Which makes running a t-test moot since it assumes equality of variance in each sample group. What we can say easily is that the skewness is further left and tighter (about 1/3 as much) in the significantly changes transcripts than in a random sample of 285 transcripts. That means many transcripts are affected in the really old a lot more than the moderately old, and luckily we don't have to give a specific threshold (like 60 in the original analysis) to catch that phenomenon, nor did the effect have to be normally distributed in our samples.

> sum(sk)
[1] 22.32632
> sum(sample(sk0,length(sk)), na.rm=TRUE)
[1] 78.9279

> mean(sk)
[1] 0.07833795
> mean(sk0, na.rm=TRUE)
[1] 0.3049191

For all the 285 U-test passing transcripts let's write out all the factor contrasts we've calculated so far, and the old samples skew stat adjusted for sk0 (to help account for the effect of the specific distribution of sample ages we have in the analysis).
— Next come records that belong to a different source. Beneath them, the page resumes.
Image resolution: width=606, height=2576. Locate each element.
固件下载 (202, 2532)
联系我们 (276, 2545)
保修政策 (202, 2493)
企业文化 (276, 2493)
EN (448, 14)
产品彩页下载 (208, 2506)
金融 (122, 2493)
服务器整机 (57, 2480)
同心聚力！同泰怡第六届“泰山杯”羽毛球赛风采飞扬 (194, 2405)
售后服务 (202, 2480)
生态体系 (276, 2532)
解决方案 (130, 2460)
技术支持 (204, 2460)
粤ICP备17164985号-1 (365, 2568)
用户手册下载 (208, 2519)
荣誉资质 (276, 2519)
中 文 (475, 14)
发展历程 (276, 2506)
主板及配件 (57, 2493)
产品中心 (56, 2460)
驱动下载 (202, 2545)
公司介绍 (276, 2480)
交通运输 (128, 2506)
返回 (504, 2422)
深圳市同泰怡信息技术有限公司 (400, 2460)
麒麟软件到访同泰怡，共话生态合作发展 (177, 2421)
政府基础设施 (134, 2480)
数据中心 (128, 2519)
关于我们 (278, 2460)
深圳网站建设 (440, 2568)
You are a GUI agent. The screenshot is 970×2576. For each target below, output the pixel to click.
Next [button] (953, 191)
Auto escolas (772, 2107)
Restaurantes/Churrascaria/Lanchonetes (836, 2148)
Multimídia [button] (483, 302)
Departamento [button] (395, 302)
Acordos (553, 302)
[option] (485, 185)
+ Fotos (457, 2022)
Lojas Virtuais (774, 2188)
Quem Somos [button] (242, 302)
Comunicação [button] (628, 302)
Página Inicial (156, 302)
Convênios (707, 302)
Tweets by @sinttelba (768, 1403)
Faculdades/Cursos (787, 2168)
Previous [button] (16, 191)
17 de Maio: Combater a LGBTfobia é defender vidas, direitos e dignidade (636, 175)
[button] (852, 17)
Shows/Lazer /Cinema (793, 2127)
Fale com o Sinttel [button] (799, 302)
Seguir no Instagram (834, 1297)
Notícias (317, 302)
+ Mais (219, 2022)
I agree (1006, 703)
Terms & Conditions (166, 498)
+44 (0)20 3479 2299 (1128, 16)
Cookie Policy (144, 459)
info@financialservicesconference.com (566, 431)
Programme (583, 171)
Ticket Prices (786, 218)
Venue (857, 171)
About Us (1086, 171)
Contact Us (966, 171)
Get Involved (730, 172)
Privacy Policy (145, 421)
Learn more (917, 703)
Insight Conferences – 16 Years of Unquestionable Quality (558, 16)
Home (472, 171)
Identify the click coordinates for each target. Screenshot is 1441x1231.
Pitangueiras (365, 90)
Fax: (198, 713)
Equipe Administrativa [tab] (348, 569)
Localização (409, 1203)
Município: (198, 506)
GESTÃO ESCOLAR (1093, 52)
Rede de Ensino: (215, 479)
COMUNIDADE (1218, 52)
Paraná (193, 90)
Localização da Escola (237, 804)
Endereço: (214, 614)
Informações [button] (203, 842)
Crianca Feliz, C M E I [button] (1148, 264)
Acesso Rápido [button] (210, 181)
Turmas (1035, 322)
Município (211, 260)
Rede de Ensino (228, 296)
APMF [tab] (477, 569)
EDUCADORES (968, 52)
sk_adjusted <- sk - (mean(sk0, na.rm=TRUE)-mean(sk))

> d <- data.frame(ids,avg_tpm=rowMeans(sig_abundance[ids,]),u_test_qval=res[ids],skew=sk_adjusted,wt_shared_sex[,"b"],wt_shared_sex[,"qval"],wt_shared_old[,"b"],wt_shared_old[,"qval"],wt_shared_int[,"qval"],wt_shared_int[,"b"],wt_shared_young_age[,"qval"],wt_shared_young_age[,"b"],wt_shared_old_age[,"qval"],wt_shared_old_age[,"b"])


> write.csv(d, "u_test_no_outliers_q_lt_0.05.csv")

Pondering the merits and validity of including a kurtosis measure is left as an exercise for the reader.

So, that's one way to analyze RNASeq when the expected expression values aren't necessarily normally distributed and don't have a reasonable estimate of variance. Now you have two gene lists to play with: those that appear normally distributed amongst the age predefined groups (84, mostly attributable to input RNA concentration conflated with age), and those that show a less/greater then 50yo dichtomy (285). Some transcripts on the former list are also in the latter list. While the beta (~fold change) values in the latter aren't super meaningful, taken together with the skewness value for the transcript you can focus on transcript changes that are skewed to the really old, or more middle aged, etc.

P.S.: significant changes were corroborated with consistency scores in pathway analysis (IPA) from both the 84 and 285 item lists, albeit different pathways, therefore it's probably worth following up on both.